Son las cinco en punto y hay un hombre frente a la venta. Mira, a través del vidrio que está lleno de lunares de agua, la inmensidad del mar. Se pregunta cuánto tiempo lleva el pescador en el horizonte, le gustaría saber la suma exacta de segundos que han pasado desde que se subió a la chalupa con la esperanza interminable de encontrar peces envueltos en la atarraya, que aún está vacía.
Ilustraciones: @Vanessag.art
Vuelve a su oído el sonido del viento, que parecía rodearlo todo y siente bajo sus pies el ritmo del bote que navegaba como pidiéndole permiso a la corriente. ¿Cuánto tiempo pasaron sentados bajo el sol? ¿Fueron horas o solo minutos lo que duraron sosteniendo la caña, esperando a que los peces confundieran por comida la carnada?
Su reflejo sobre el vidrio, lo trae de vuelta. Lo mira con atención como si le costara reconocerlo. Le parece que a ese hombre dibujado en la ventana lo separan apenas segundos del niño que no alcanzaba la última repisa donde la abuela guardaba las galletas.
Para atrás, piensa,
el tiempo
pasa más deprisa.

Sopla y dibuja unos puntos suspensivos sobre la bruma que ha provocado. Justo en el tercero de ellos queda encapsulado el pescador que se ha movido apenas unos centímetros. Allá afuera, piensa, el tiempo no pasa. De seguro los minutos se quedan atrapados en la línea delgadita que une al cielo con el mar.

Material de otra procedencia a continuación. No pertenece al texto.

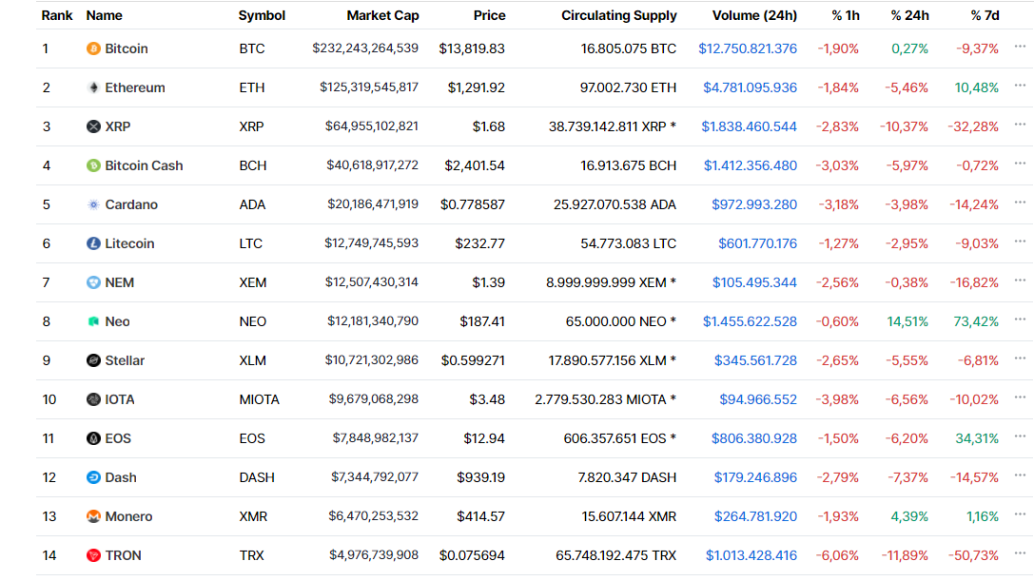Click the Cardano logo icon

(x=93, y=204)
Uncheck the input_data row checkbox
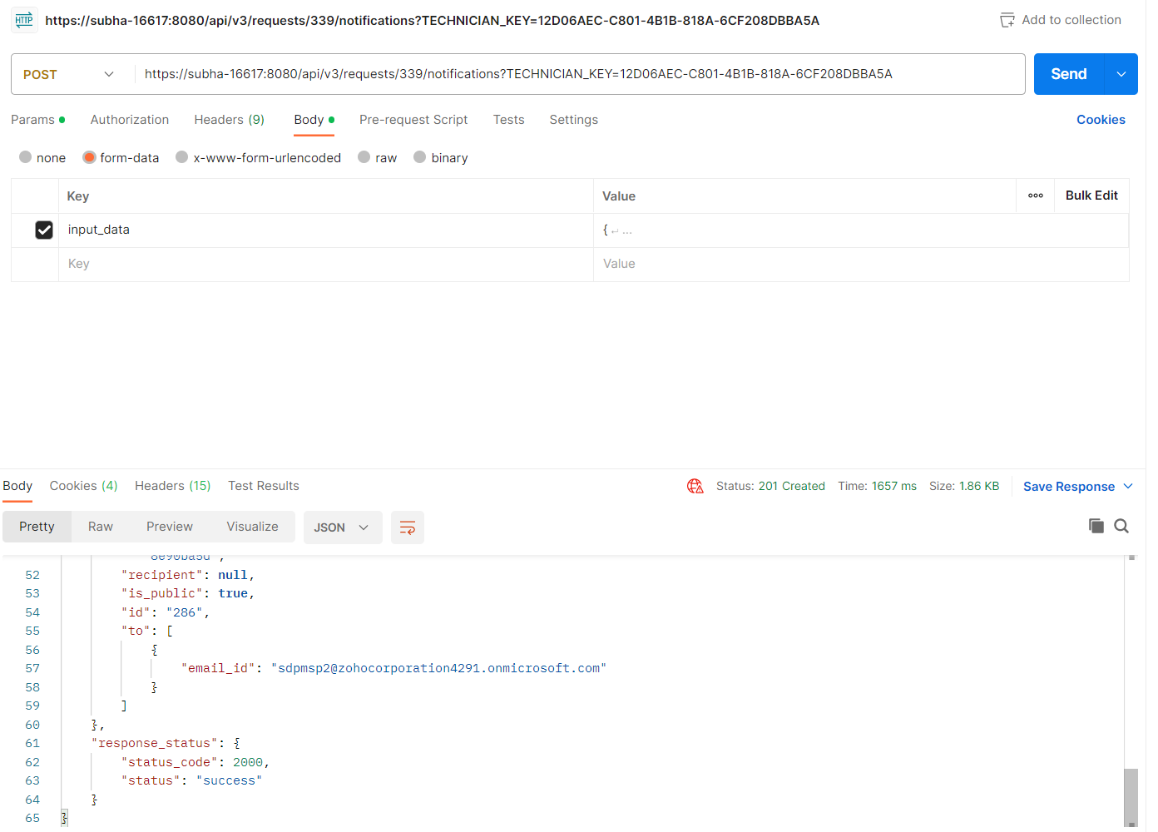The height and width of the screenshot is (832, 1158). pyautogui.click(x=44, y=230)
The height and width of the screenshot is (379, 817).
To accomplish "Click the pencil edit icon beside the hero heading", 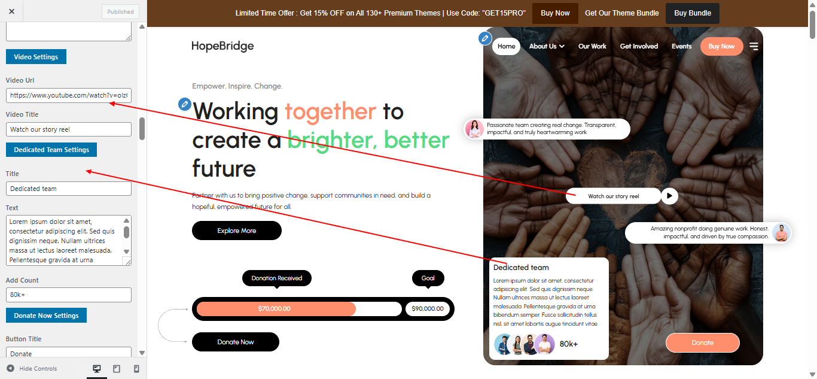I will (x=185, y=104).
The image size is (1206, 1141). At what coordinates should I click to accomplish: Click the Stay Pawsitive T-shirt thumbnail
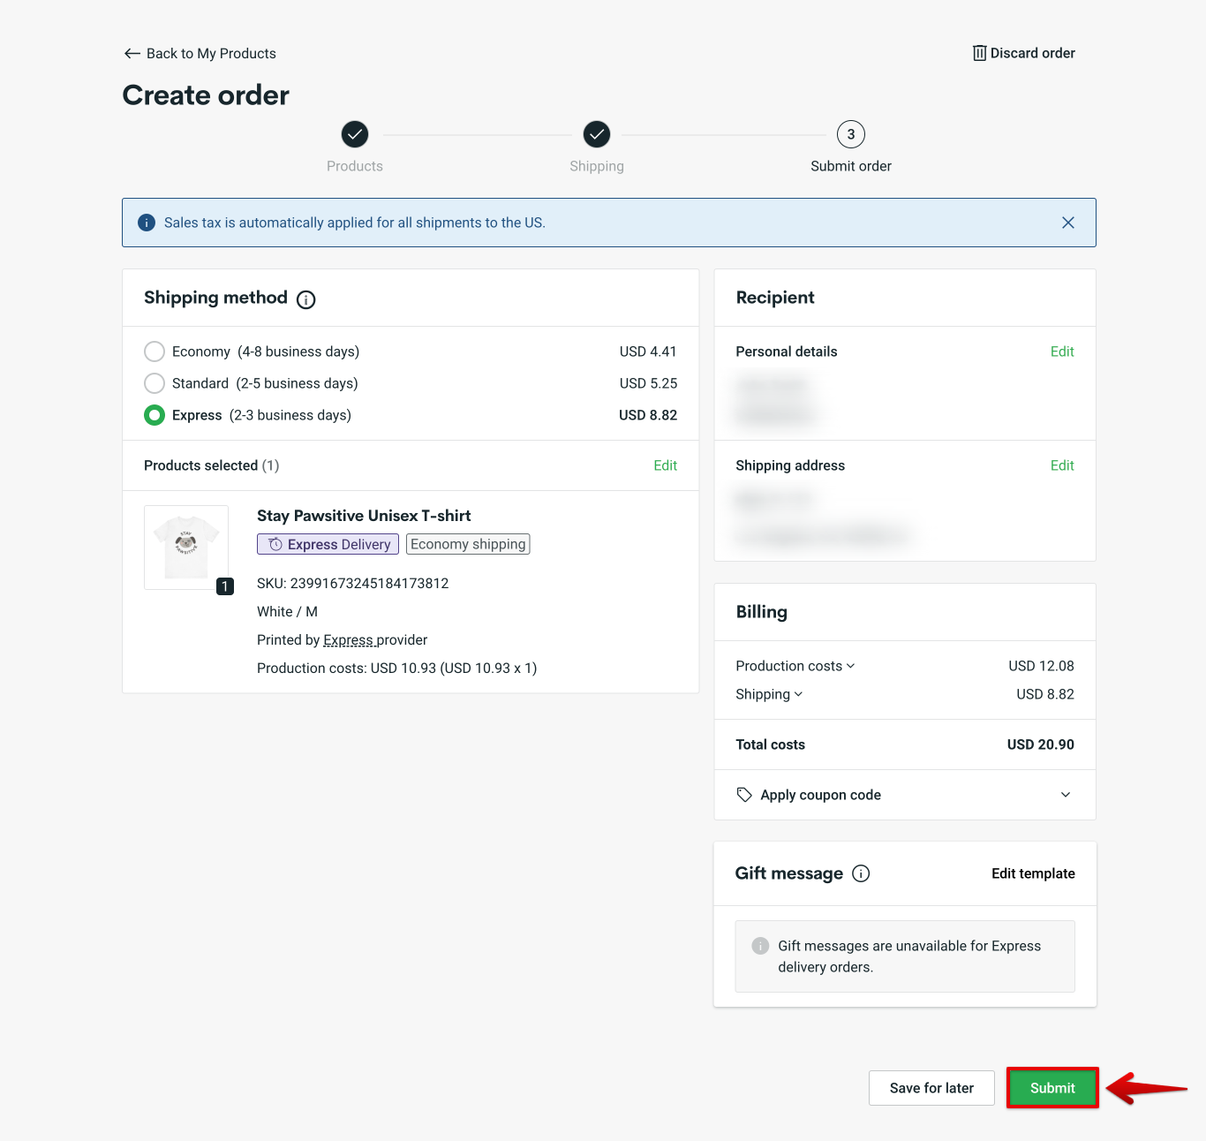click(185, 546)
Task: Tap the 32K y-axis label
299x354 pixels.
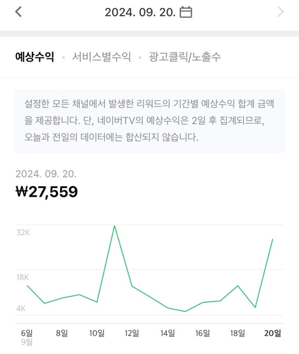Action: 23,233
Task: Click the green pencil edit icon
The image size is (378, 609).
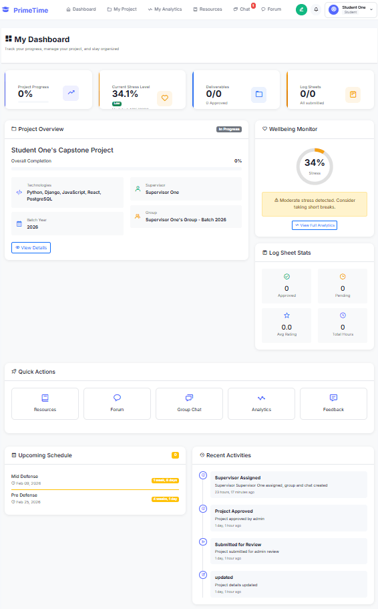Action: coord(301,9)
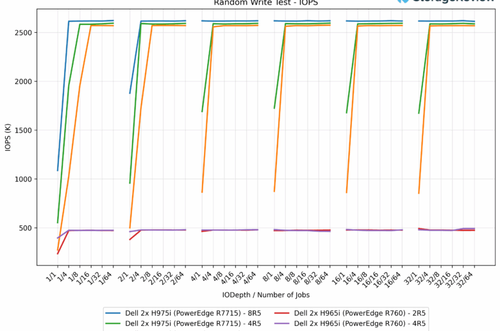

Suena la cafetera avisando que ya está el café, camina a la cocina y toma la jarra; vierte el líquido sobre la taza de cerámica, se la lleva a la nariz y respira profundo, luego la baja despacio hasta la boca y le da un sorbo. A Mercedes le sabía mejor, piensa, y la silueta de una mujer que fue joven y se hizo vieja a su lado, le llena la memoria.
El tiempo era otro con Mercedes, con ella las tardes eran un soplo y las noches apenas un susurro, sesenta años que bien pudieron ser sesenta segundos. La felicidad reina sobre el tiempo, se le ocurre: lo doma como un cirquero a su tigre, le pone otras reglas, lo obliga a obedecer; pero el tiempo, que se siente perdedor en su propio juego, se le escapa corriendo entre los dedos y la vuelve pasajera.

Reflexivo, se sienta a terminar el café en la silla de mimbre que ha estado desde siempre en el rincón derecho de la sala, la tristeza inevitable que precede a todo recuerdo de ella se hace a su lado en el sillón naranja. Afuera la lluvia cae más fuerte.
Mira el reloj, cinco y diez minutos.
¿Cinco y diez minutos? se levanta a revisar si las manecillas todavía están corriendo, se da cuenta que sí. Voltea la cabeza extrañado y piensa, ¿cómo es posible que haya dibujado tanta vida en tan poco tiempo?. Vuelve a la ventana, busca al pescador y lo encuentra todavía en el horizonte.
– ¿También han pasado para usted solo diez minutos? le pregunta pretendiendo que lo escucha. – ¿Es el tiempo el mismo en el mar? – repite, pero el pescador no se inmuta, está demasiado lejos, pertenece a otro mundo.

Pasan dos o tres instantes más, antes de que el hombre se rinda ante la monotonía que le propone la ventana. Da la vuelta sobre la punta de sus pies descalzos y vuelve a la mesa donde dejó el cuaderno, lo abre y con la pluma llena de tinta escribe: el tiempo es el mismo y sin embargo, no lo es.